Für Rettungsfonds

Banken sollen 1,2 Milliarden Euro pro Jahr zahlen

Geld für den Rettungsfonds: Die Bundesregierung plant laut einem Medienbericht, rund 1,2 Milliarden Euro von den Kreditinstituten zu kassieren – pro Jahr. Großbanken sollen demnach besonders belastet werden. Deutlich weniger zahlen müssen wohl die Sparkassen und Volksbanken.

Die Privatbanken sollen sich mit insgesamt rund 900 Millionen Euro an der geplanten Bankenabgabe beteiligen. Auf die Landesbanken sollen rund 200 Millionen Euro entfallen. Sparkassen würden mit 44 Millionen Euro, die Volksbanken mit 40 Millionen Euro jährlich belastet. Das geht nach Informationen der Deutschen Presse-Agenturaus Beratungen der Bundesregierung für die Abgabe hervor.

Die Abgabe würde damit pro Jahr rund 1,18 Milliarden Euro in einen neuen Fonds zur Abwehr künftiger Finanzkrisen spülen.

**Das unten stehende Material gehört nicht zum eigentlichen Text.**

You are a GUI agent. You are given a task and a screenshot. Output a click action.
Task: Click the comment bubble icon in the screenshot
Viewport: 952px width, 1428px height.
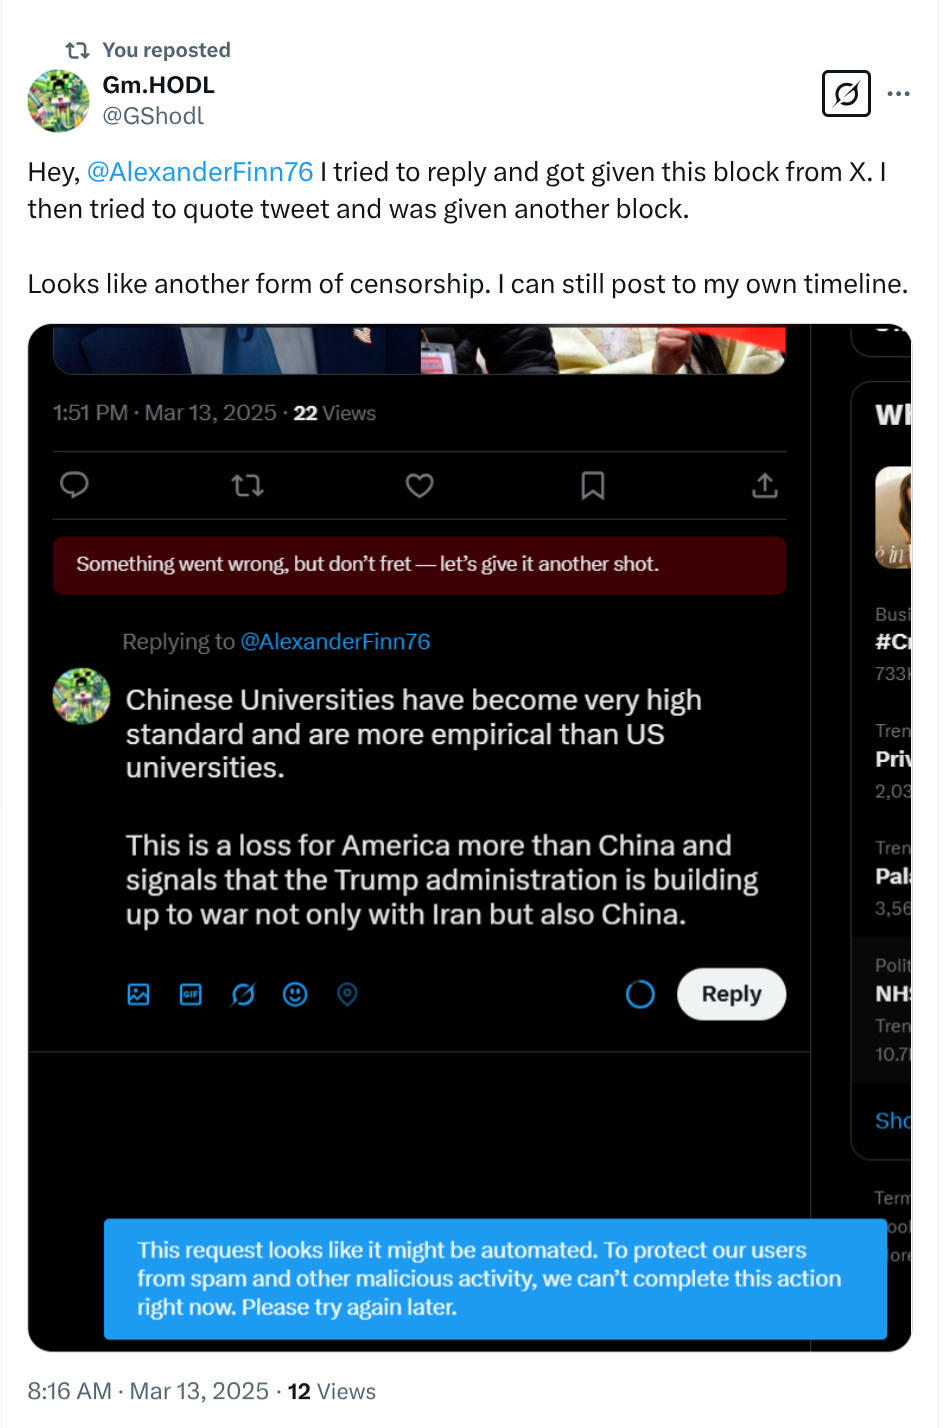pos(75,485)
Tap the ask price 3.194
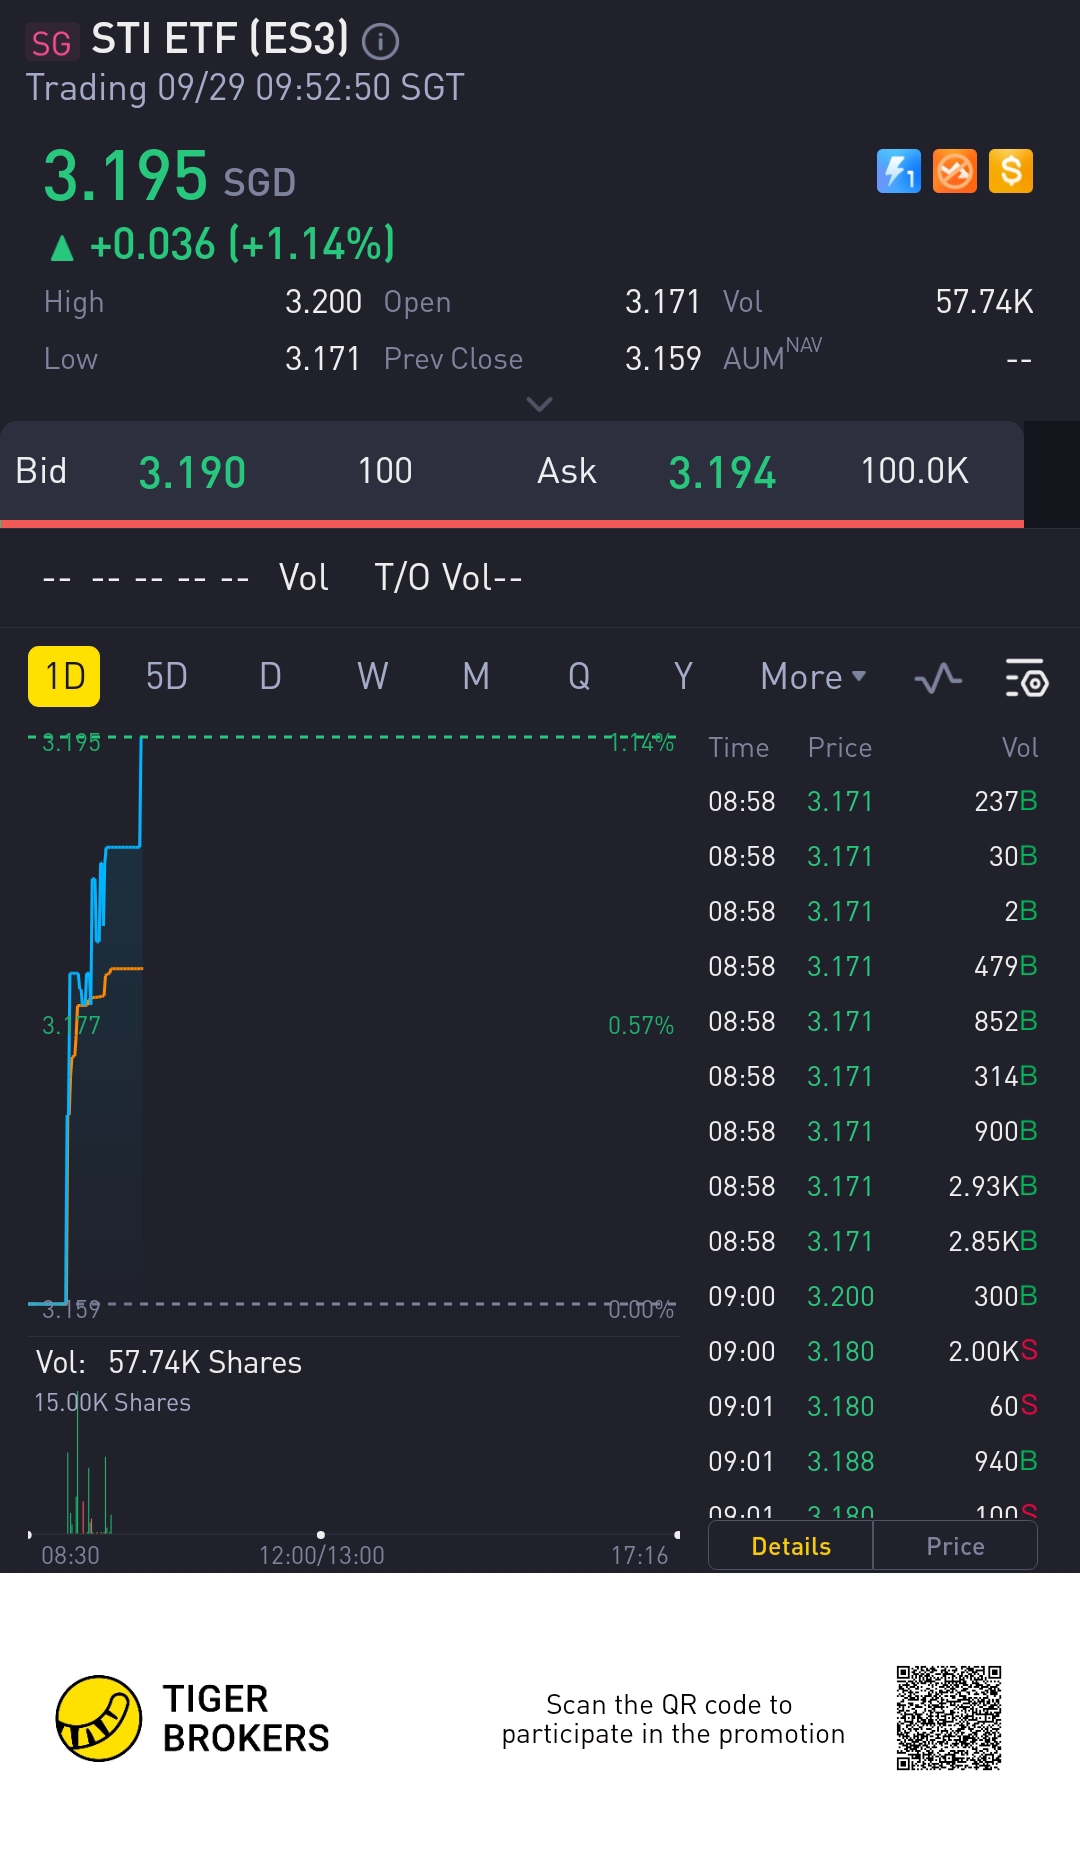Screen dimensions: 1080x1864 tap(722, 472)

Nach der bisherigen Aufteilung entfallen auf die großen Privatbanken rund 600 Millionen Euro, auf kleinere Institute und Spezialbanken etwa 300 Millionen Euro. In Medienberichten waren zuvor abweichende Summen für die einzelnen Bankengruppen genannt worden.

Die Eckpunkte sollen an diesem Mittwoch vom Kabinett beschlossen werden. Die abschließende Fassung sollte noch am Montagnachmittag auf Ebene der Spitzenbeamten abgestimmt werden.